↓↓↓

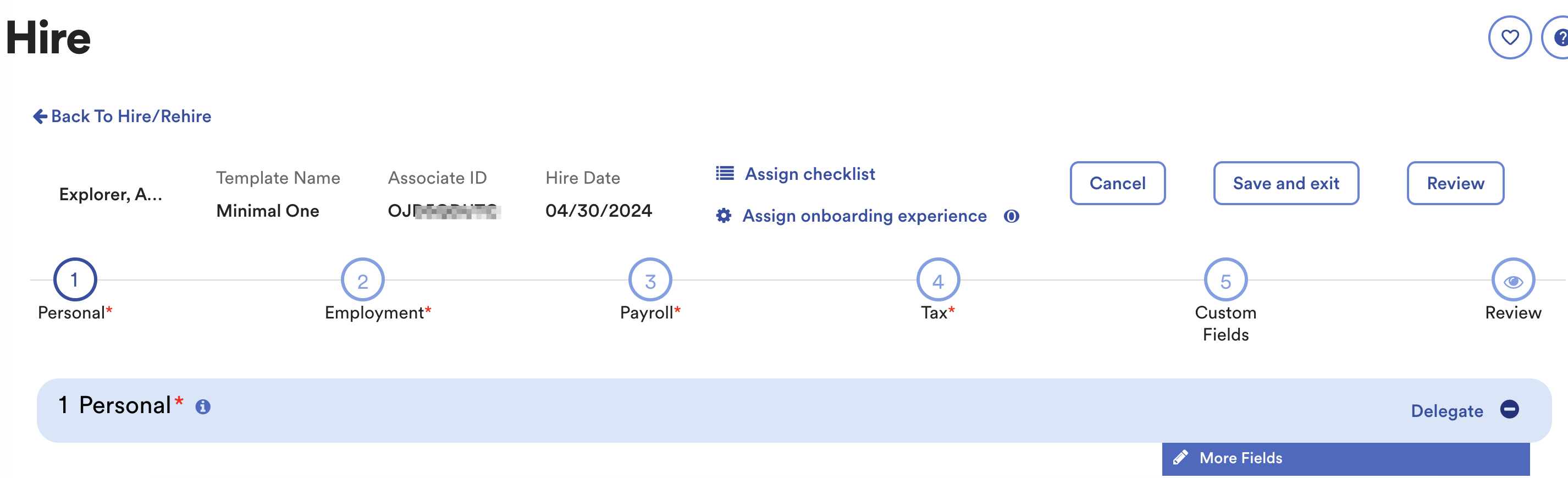Click the Delegate link
The height and width of the screenshot is (478, 1568).
coord(1446,411)
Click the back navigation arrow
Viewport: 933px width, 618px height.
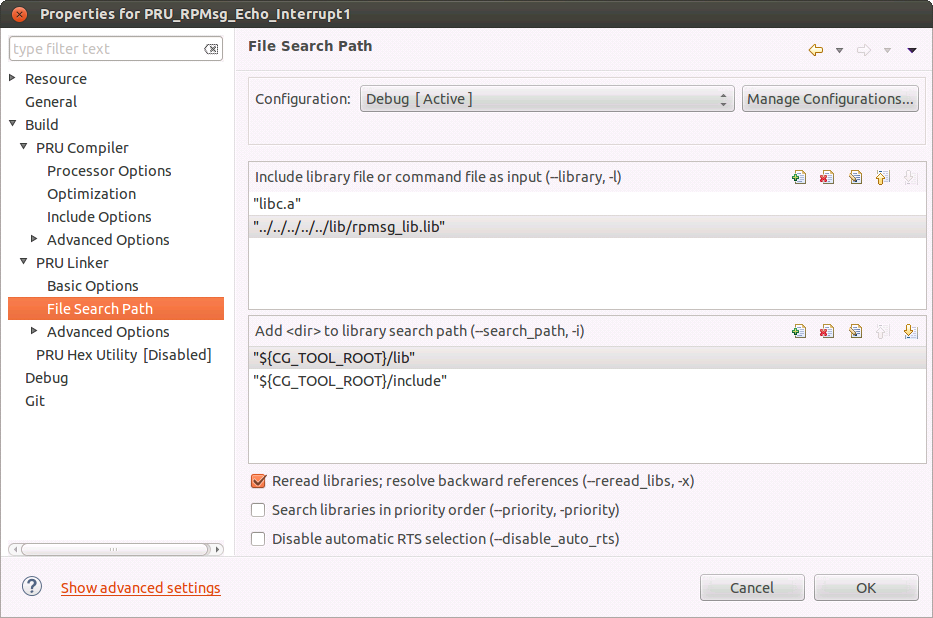pyautogui.click(x=816, y=48)
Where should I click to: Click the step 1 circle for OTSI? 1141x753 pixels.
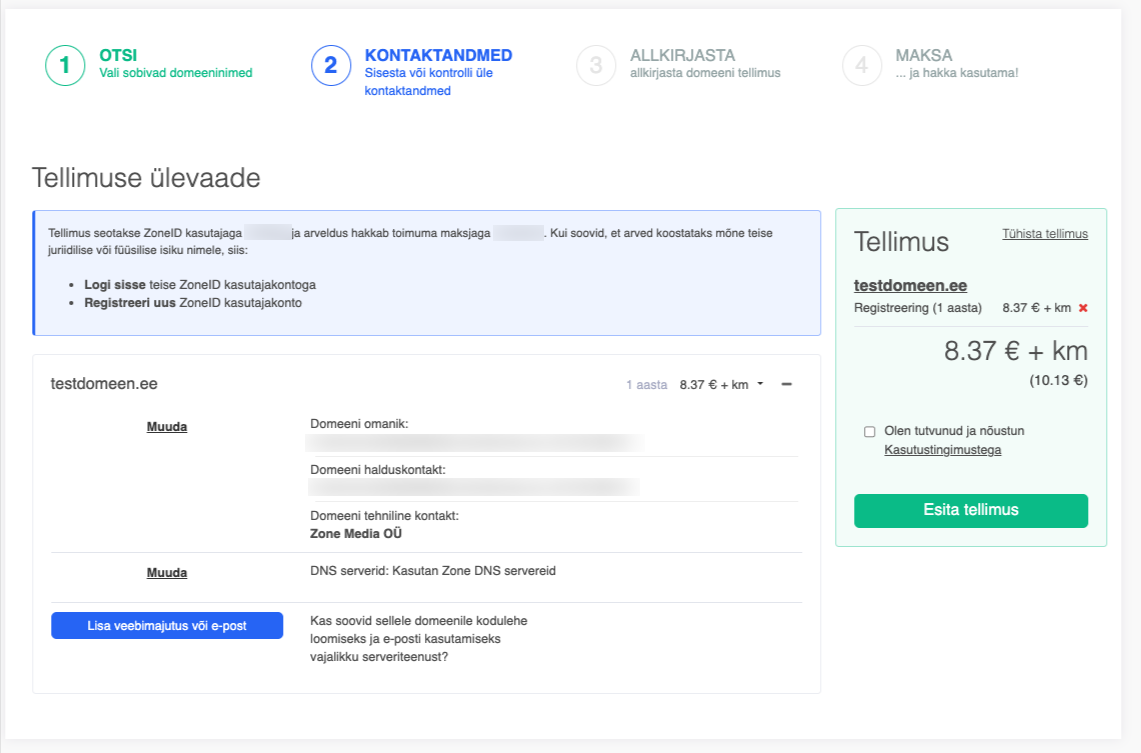pyautogui.click(x=65, y=66)
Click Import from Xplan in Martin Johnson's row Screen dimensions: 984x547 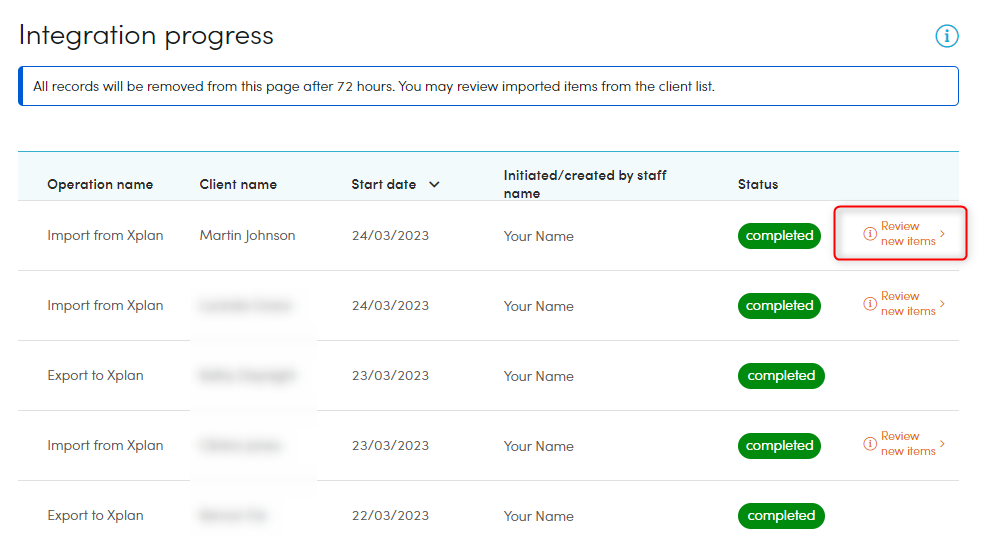point(105,236)
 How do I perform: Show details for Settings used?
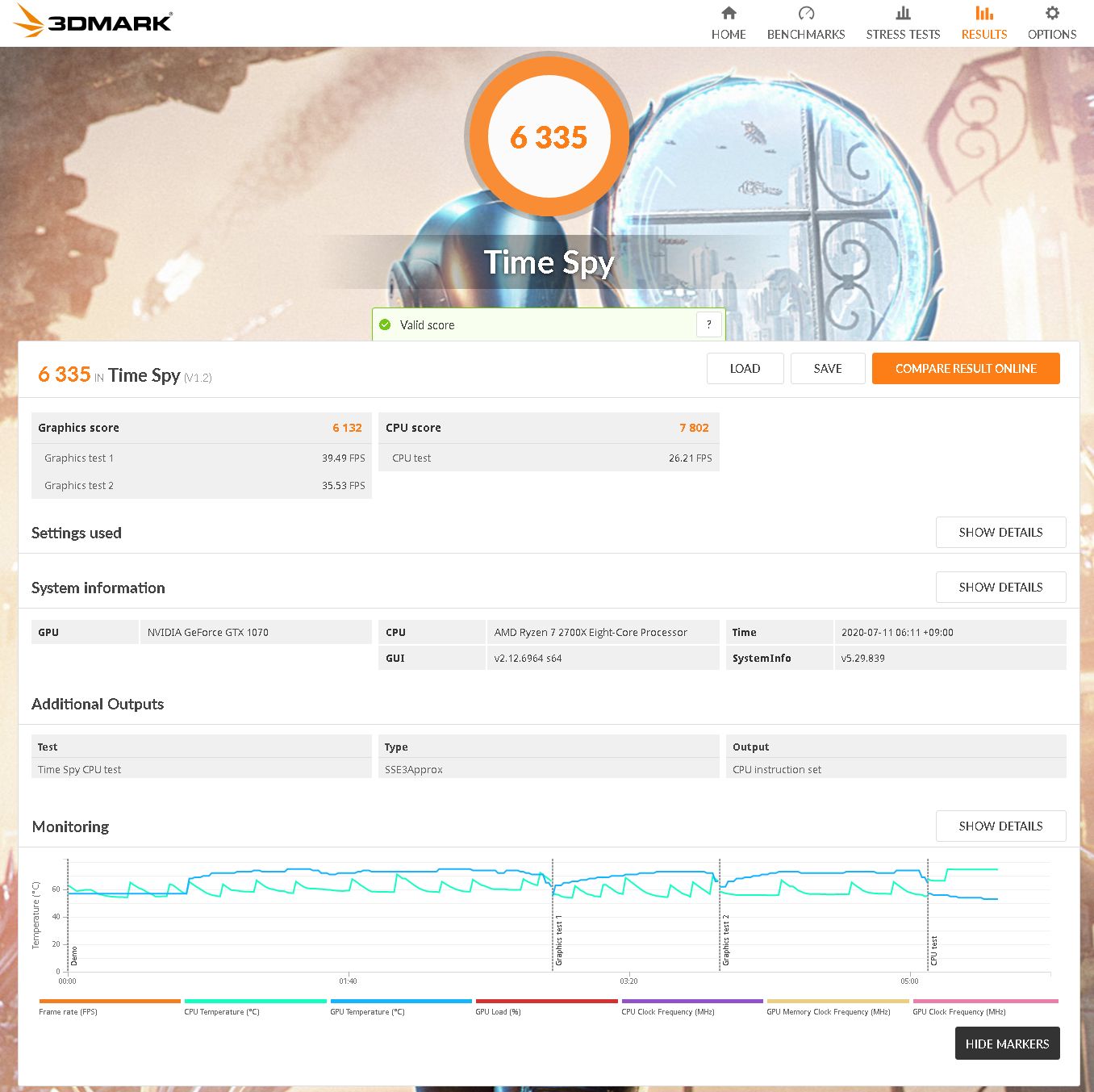point(1000,533)
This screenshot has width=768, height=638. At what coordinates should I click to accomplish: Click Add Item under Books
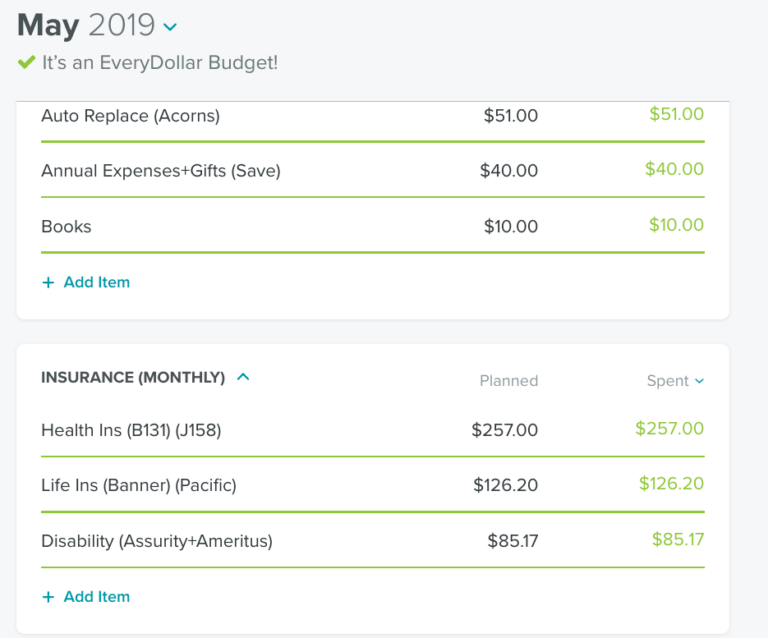[x=96, y=282]
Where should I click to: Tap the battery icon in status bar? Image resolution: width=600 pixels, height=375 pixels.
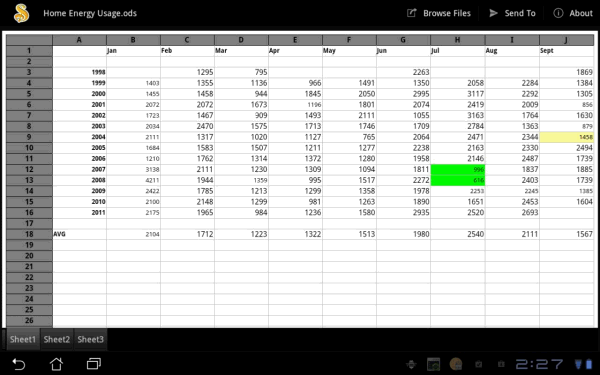pyautogui.click(x=589, y=364)
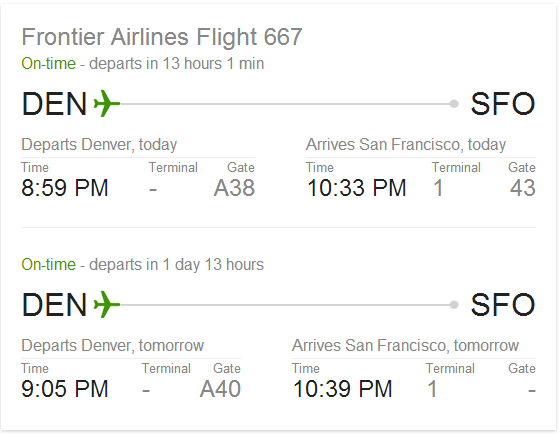Viewport: 560px width, 435px height.
Task: Click the 'departs in 1 day 13 hours' text
Action: coord(176,265)
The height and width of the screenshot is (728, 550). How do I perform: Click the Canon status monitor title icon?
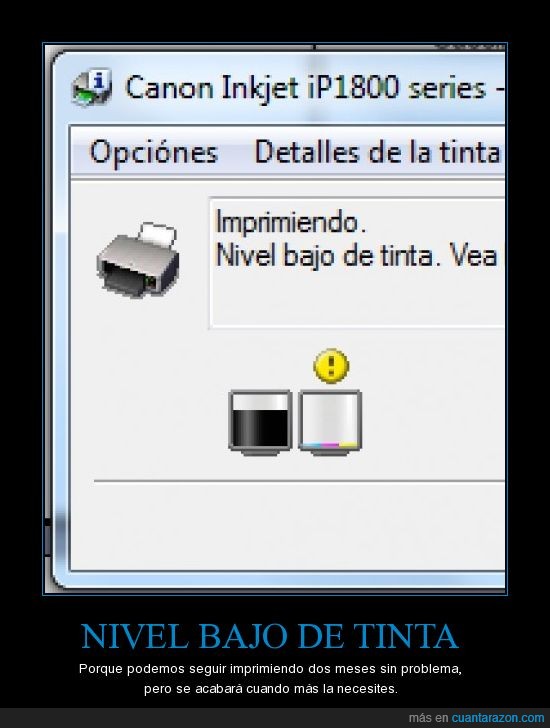coord(92,87)
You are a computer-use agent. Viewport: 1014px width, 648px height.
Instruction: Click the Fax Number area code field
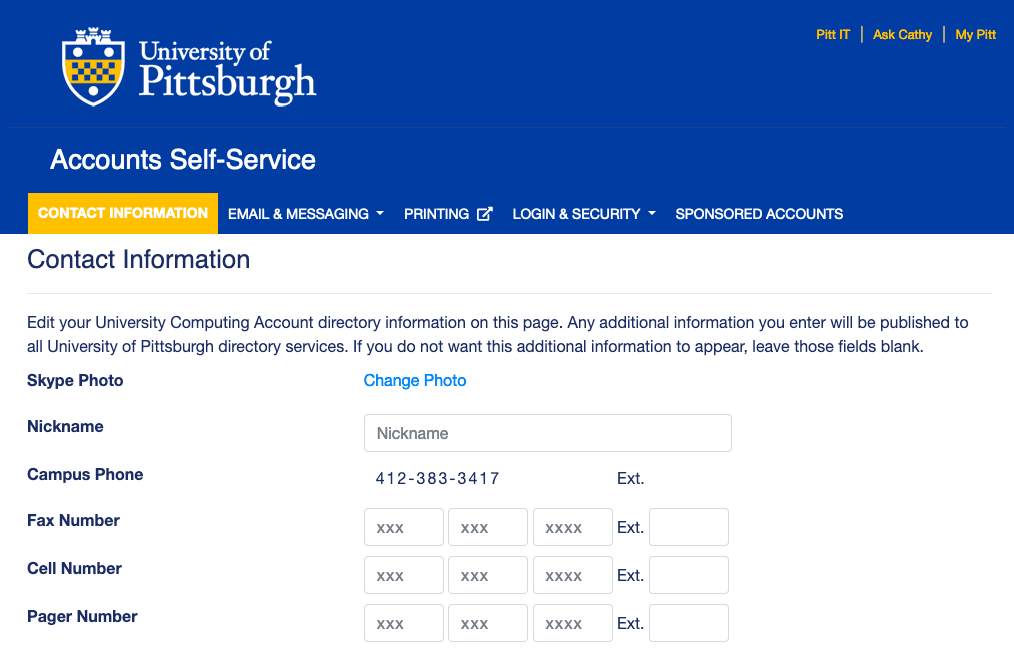coord(404,527)
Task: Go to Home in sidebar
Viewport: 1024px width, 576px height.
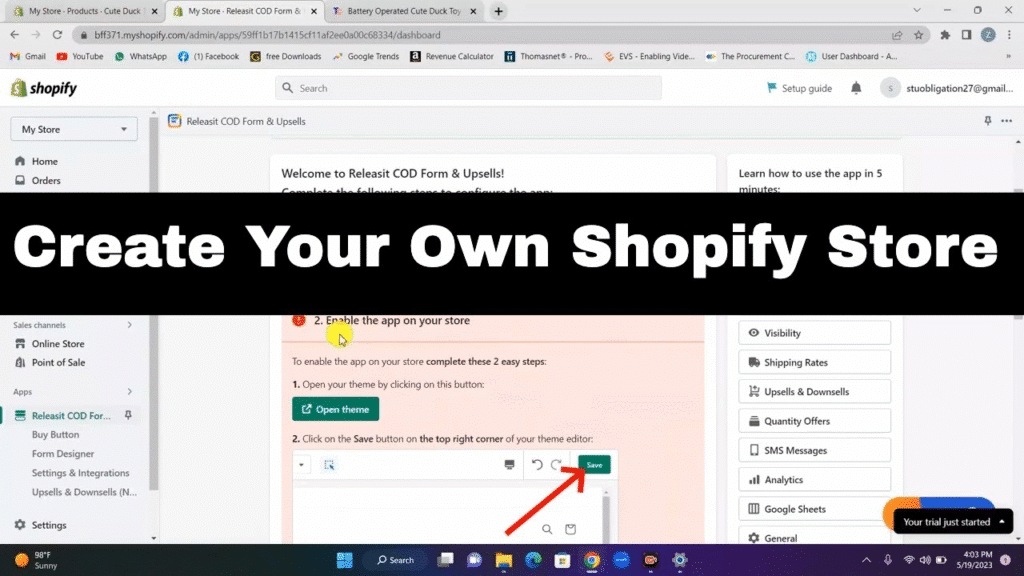Action: pyautogui.click(x=44, y=161)
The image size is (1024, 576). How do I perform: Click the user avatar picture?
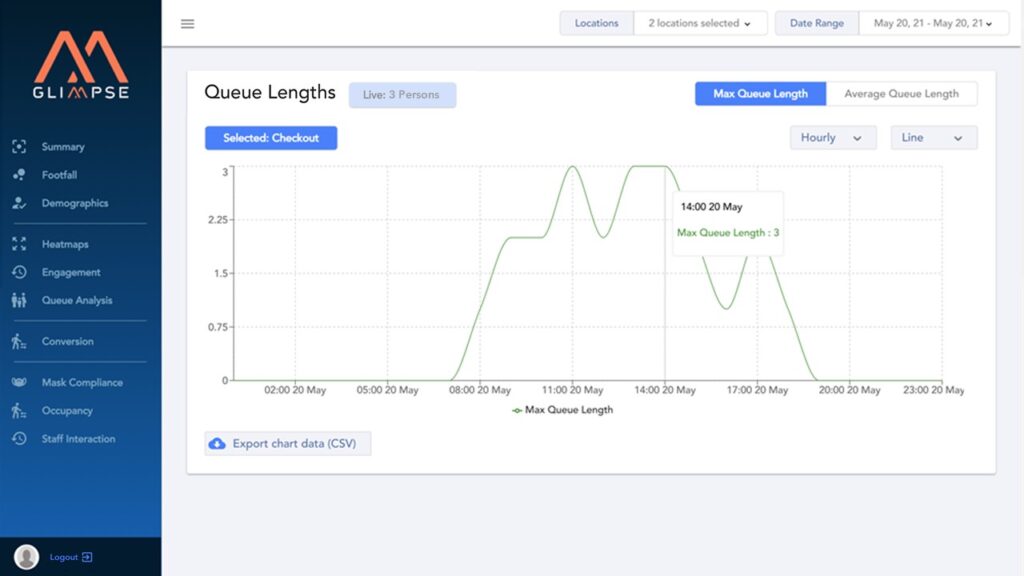[27, 557]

↑↑↑

**Task prompt**
Lines from the one that contains "Instruction: Click the" through the last line of the data above are to be extracted exactly, with no pictures and no other lines.

**Solution for this task**
Instruction: Click the Fax Number area code field
coord(404,527)
Task: Go to Home in sidebar
Viewport: 1024px width, 576px height.
Action: pyautogui.click(x=44, y=161)
The image size is (1024, 576). How do I perform: Click the user avatar picture?
[27, 557]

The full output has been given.